Order parameter model for unstable multilane traffic flow

TL;DR

This paper introduces an order parameter model to describe phase transitions and hysteresis in unstable multilane traffic flow, linking vehicle correlations to driver behavior and analyzing cluster formation.

Contribution

It proposes a novel order parameter approach to model lane correlations and phase transitions in traffic flow, supported by experimental data and simplified cluster analysis.

Findings

Explains the sequence of traffic phase transitions and hysteresis.

Identifies correlations due to 'fast' drivers as key factors.

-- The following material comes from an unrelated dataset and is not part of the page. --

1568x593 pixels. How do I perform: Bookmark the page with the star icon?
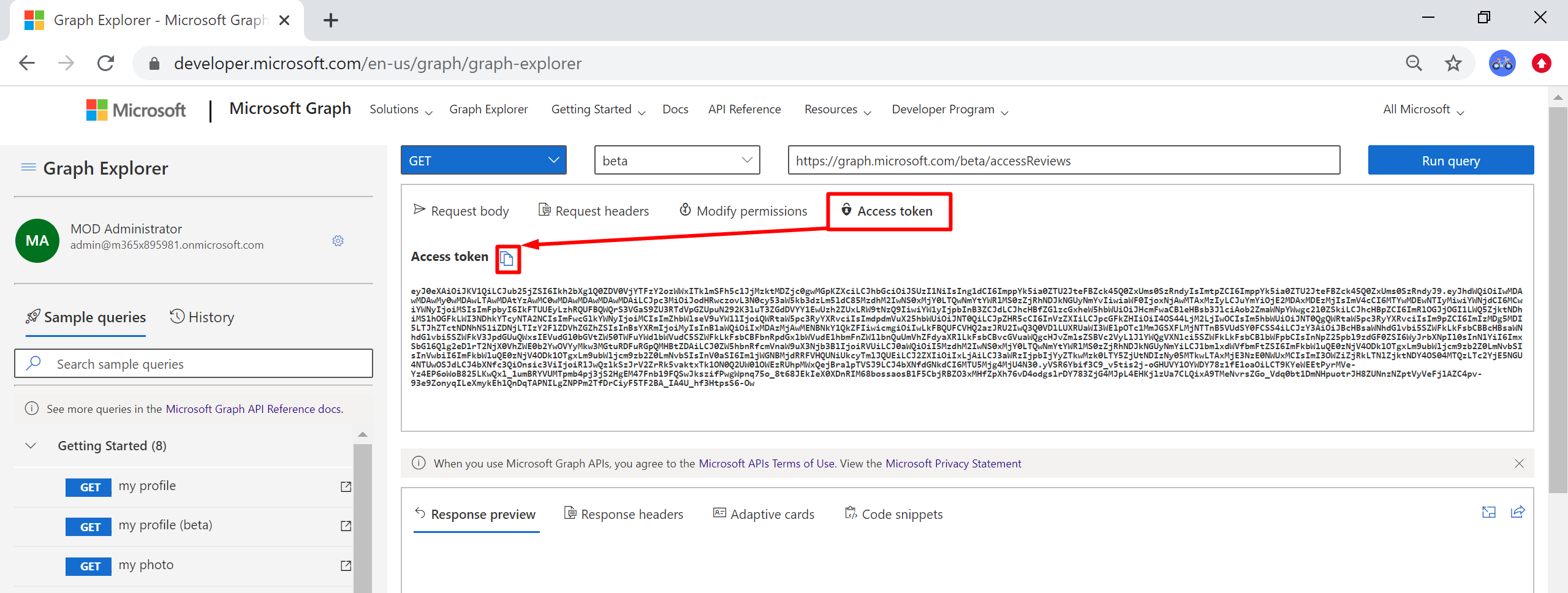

Characterizes vehicle flow independence in traffic jams.

Abstract

We discuss a phenomenological approach to the description of unstable vehicle motion on multilane highways that explains in a simple way the observed sequence of the phase transitions "free flow -> synchronized motion -> jam" as well as the hysteresis in the transition "free flow <-> synchronized motion". We introduce a new variable called order parameter that accounts for possible correlations in the vehicle motion at different lanes. So, it is principally due to the "many-body" effects in the car interaction, which enables us to regard it as an additional independent state variable of traffic flow. Basing on the latest experimental data (cond-mat/9905216) we assume that these correlations are due to a small group of "fast" drivers. Taking into account the general properties of the driver behavior we write the governing equation for the order parameter. In this context we analyze the instability of homogeneous traffic flow manifesting itself in both of the mentioned above phase transitions where, in addition, the transition "synchronized motion -> jam" also exhibits a similar hysteresis. Besides, the jam is characterized by the vehicle flows at different lanes being independent of one another. We specify a certain simplified model in order to study the general features of the car cluster self-formation under the phase transition "free flow <-> synchronized motion". In particular, we show that the main local parameters of the developed cluster are determined by the state characteristics of vehicle motion only.